**BRIEF**
Transcribe each line of the material exactly as it stands.

**RECORD SET**

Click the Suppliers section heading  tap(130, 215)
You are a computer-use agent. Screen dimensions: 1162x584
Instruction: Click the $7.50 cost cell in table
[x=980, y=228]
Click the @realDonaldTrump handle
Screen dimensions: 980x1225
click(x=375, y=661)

**ANSWER FOR THIS EXERCISE**
Click the Suppliers section heading  tap(130, 215)
You are a computer-use agent. Screen dimensions: 1162x584
Instruction: Click the $7.50 cost cell in table
[x=980, y=228]
Click the @realDonaldTrump handle
Screen dimensions: 980x1225
click(x=375, y=661)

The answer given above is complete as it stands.